Barclays has been canvassing big investors all week to gauge their support for its strategy, particularly its Middle Eastern investors, Sheikh Mansour Bin Zayed Al Nahyan of Abu Dhabi, Challenger Universal, and Qatar Holding, which bought a third of Barclays' shares last October to avoid taking taxpayer's money. But the price for Middle Eastern support was giving the investors a special anti-dilution clause in their contract, which means they have special rights over any new share issues, a move that has infuriated other investors and led to the board putting itself up for re-election at its April annual meeting. Investors such as Legal & General believe Marcus Agius, the chairman, should step down.
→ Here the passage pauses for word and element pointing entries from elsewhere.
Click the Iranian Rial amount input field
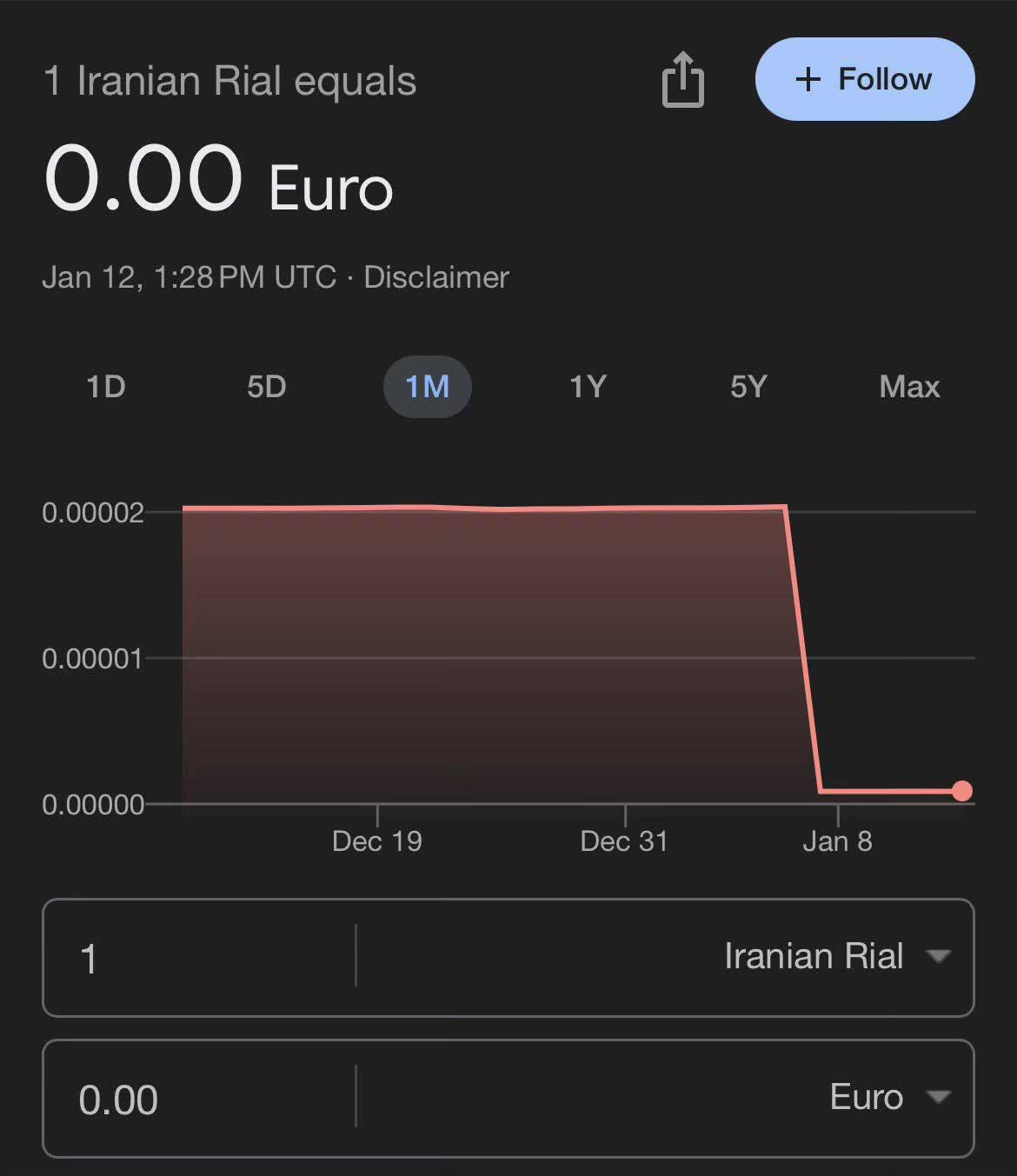Screen dimensions: 1017x1176 [200, 958]
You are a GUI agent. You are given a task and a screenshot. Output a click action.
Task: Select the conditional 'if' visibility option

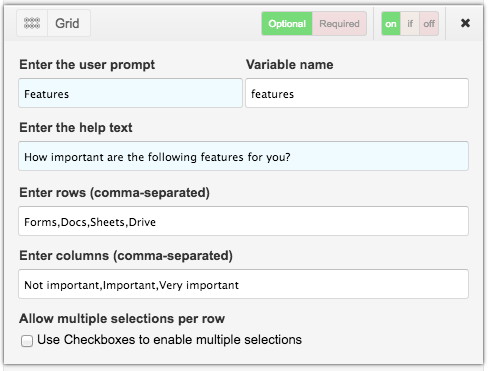(x=410, y=24)
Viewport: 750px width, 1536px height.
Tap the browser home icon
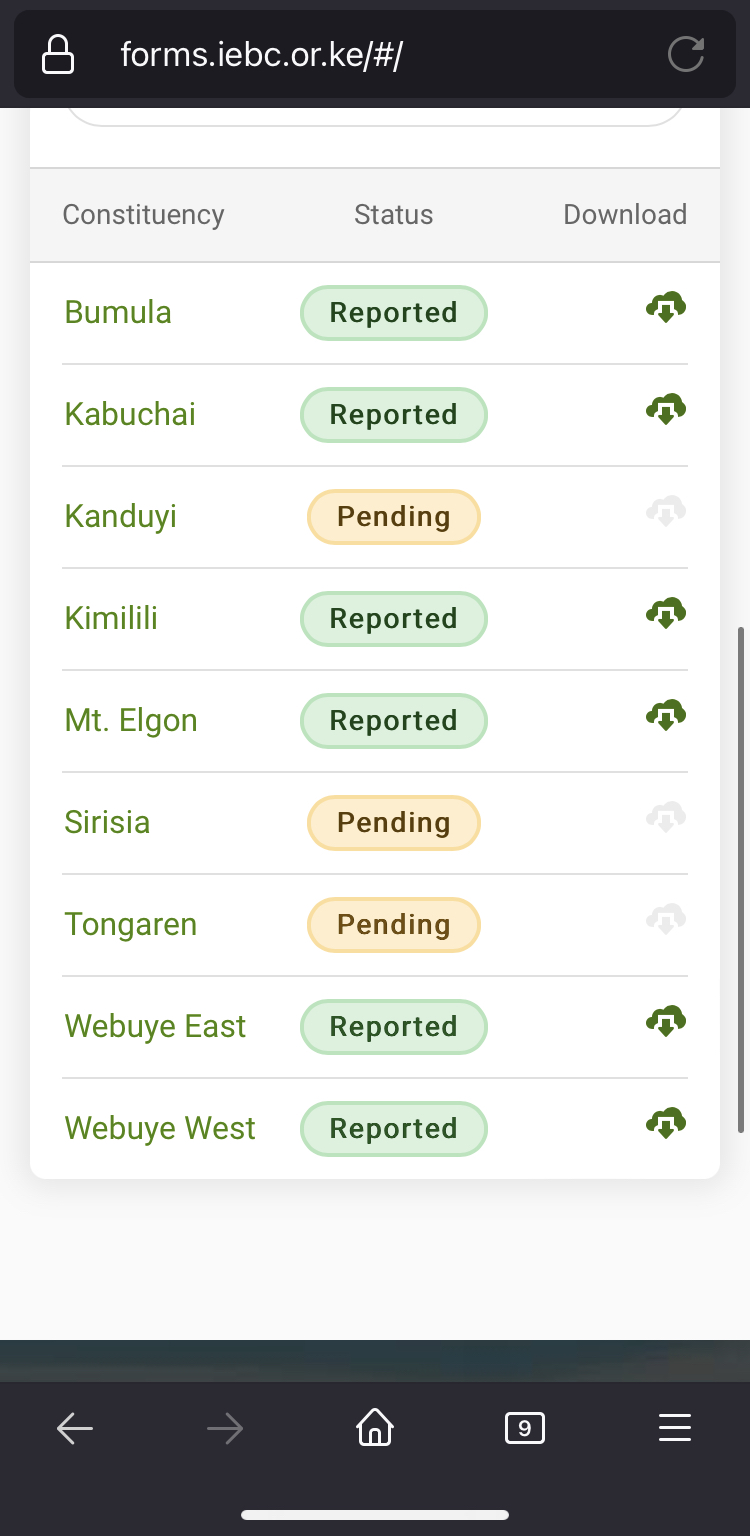375,1427
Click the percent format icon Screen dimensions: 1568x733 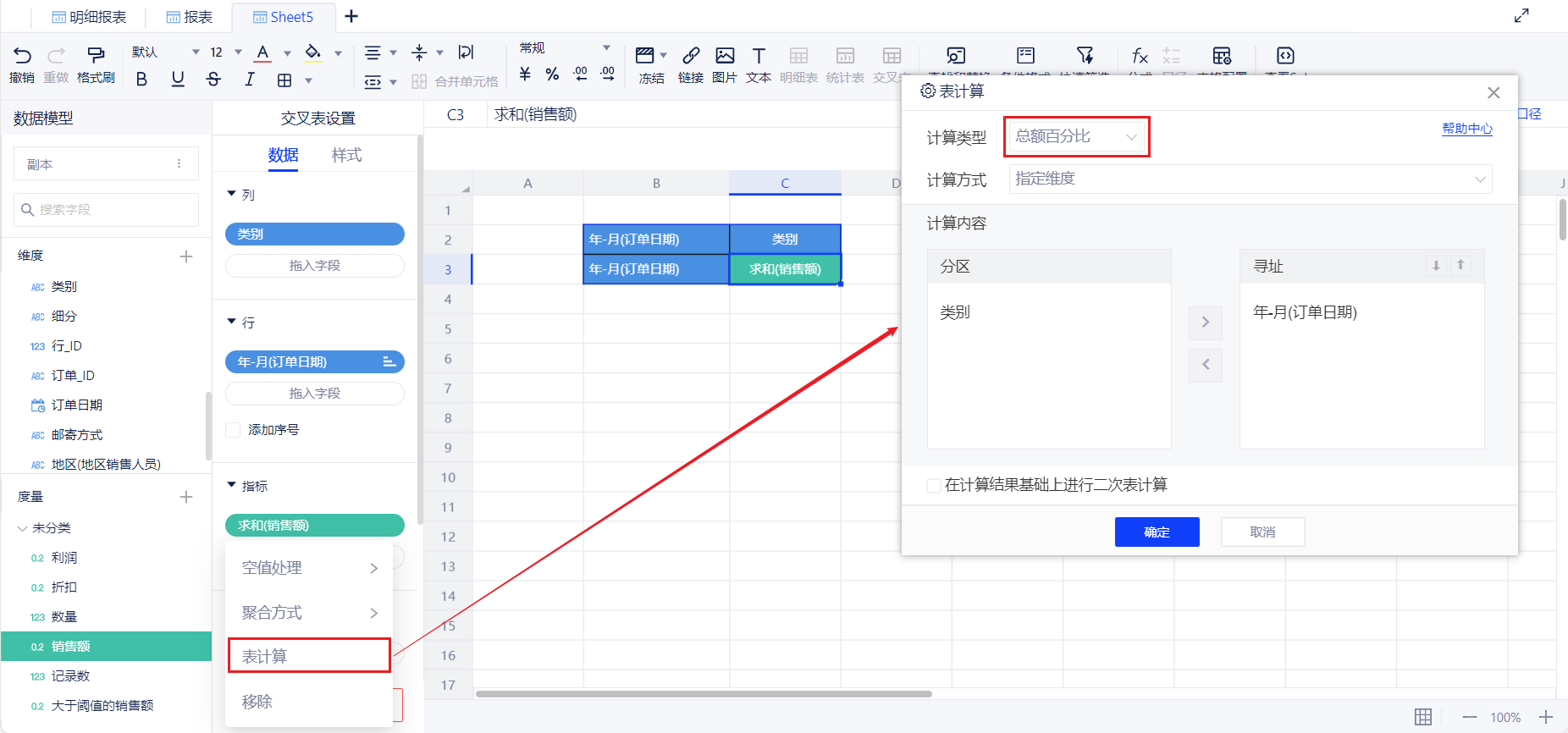(x=552, y=74)

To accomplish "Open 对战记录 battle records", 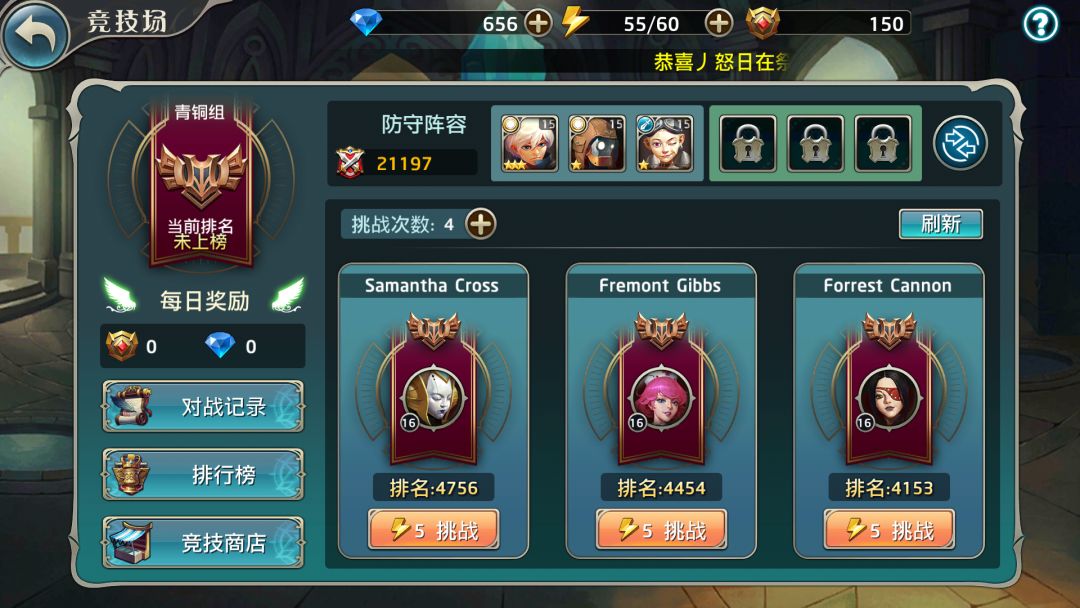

Barclays has always said if it does participate in the scheme, it would prefer to pay in cash to avoid having to hand over shares or issuing new ones to the Government. If Barclays goes ahead, it is likely to ask for state guarantees on about £30bn, although some analysts have put the amount to be insured as high as £80bn.

This compares with the £325bn which Royal Bank of Scotland has insured and the £260bn for Lloyds Banking Group, now both state-controlled after two separate bailouts. The high fees being charged by the Government have been paid by upping its stakes in the banks, with the taxpayer now owning 95 per cent of RBS and 77 per cent of Lloyds. They have issued non-voting shares to the Government to cover their fees for the scheme – in the case of Lloyds, a fee of £15.6bn while RBS is paying £6.5bn.

Meanwhile, calls for the Lloyds chairman, Sir Victor Blank, and its chief executive, Eric Daniels, to step down over their decision to buy HBOS appear to have subsided.